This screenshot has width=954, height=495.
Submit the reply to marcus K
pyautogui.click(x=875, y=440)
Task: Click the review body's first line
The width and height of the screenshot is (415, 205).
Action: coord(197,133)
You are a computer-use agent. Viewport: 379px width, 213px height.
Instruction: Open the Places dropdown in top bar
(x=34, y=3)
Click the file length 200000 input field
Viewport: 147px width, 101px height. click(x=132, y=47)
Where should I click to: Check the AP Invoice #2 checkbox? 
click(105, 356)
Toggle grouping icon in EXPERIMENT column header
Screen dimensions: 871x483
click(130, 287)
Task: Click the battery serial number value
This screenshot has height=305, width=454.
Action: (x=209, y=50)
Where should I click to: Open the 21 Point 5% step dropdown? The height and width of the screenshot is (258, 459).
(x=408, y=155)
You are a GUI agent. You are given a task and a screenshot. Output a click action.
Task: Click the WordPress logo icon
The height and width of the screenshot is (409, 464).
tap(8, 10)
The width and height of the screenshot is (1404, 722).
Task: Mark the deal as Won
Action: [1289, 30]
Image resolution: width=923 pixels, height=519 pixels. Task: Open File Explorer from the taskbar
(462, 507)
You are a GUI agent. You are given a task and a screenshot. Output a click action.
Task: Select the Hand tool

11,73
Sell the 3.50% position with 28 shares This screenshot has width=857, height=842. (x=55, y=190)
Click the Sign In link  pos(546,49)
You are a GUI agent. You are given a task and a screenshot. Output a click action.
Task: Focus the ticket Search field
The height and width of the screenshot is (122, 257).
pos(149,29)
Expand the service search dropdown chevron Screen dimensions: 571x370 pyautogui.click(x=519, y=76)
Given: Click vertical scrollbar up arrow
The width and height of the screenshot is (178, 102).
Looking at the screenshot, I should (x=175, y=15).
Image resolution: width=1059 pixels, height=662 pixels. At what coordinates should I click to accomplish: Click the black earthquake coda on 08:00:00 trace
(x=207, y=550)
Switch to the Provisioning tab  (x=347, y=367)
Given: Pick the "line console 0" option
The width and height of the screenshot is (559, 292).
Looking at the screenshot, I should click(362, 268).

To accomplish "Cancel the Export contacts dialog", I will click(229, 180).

------------------------------------------------

▶ **REQUEST**:
Please set out all of the data above as a numbered list, leaving out the blank lines.

▶ **RESPONSE**:
1. This screenshot has width=954, height=495.
2. Submit the reply to marcus K
3. pyautogui.click(x=875, y=440)
4. Task: Click the review body's first line
5. The width and height of the screenshot is (415, 205).
6. Action: coord(197,133)
7. You are a computer-use agent. Viewport: 379px width, 213px height.
8. Instruction: Open the Places dropdown in top bar
9. (x=34, y=3)
10. Click the file length 200000 input field
11. Viewport: 147px width, 101px height. click(x=132, y=47)
12. Where should I click to: Check the AP Invoice #2 checkbox? 
13. click(105, 356)
14. Toggle grouping icon in EXPERIMENT column header
15. Screen dimensions: 871x483
16. click(130, 287)
17. Task: Click the battery serial number value
18. This screenshot has height=305, width=454.
19. Action: (x=209, y=50)
20. Where should I click to: Open the 21 Point 5% step dropdown? The height and width of the screenshot is (258, 459).
21. (x=408, y=155)
22. You are a GUI agent. You are given a task and a screenshot. Output a click action.
23. Task: Click the WordPress logo icon
24. The height and width of the screenshot is (409, 464).
25. tap(8, 10)
26. The width and height of the screenshot is (1404, 722).
27. Task: Mark the deal as Won
28. Action: [1289, 30]
29. Image resolution: width=923 pixels, height=519 pixels. Task: Open File Explorer from the taskbar
30. (462, 507)
31. You are a GUI agent. You are given a task and a screenshot. Output a click action.
32. Task: Select the Hand tool
33. 11,73
34. Sell the 3.50% position with 28 shares This screenshot has width=857, height=842. (x=55, y=190)
35. Click the Sign In link  pos(546,49)
36. You are a GUI agent. You are given a task and a screenshot. Output a click action.
37. Task: Focus the ticket Search field
38. The height and width of the screenshot is (122, 257).
39. pos(149,29)
40. Expand the service search dropdown chevron Screen dimensions: 571x370 pyautogui.click(x=519, y=76)
41. Given: Click vertical scrollbar up arrow
42. The width and height of the screenshot is (178, 102).
43. Looking at the screenshot, I should (x=175, y=15).
44. Image resolution: width=1059 pixels, height=662 pixels. At what coordinates should I click to accomplish: Click the black earthquake coda on 08:00:00 trace
45. (x=207, y=550)
46. Switch to the Provisioning tab  (x=347, y=367)
47. Given: Pick the "line console 0" option
48. The width and height of the screenshot is (559, 292).
49. Looking at the screenshot, I should click(362, 268).
50. To accomplish "Cancel the Export contacts dialog", I will click(229, 180).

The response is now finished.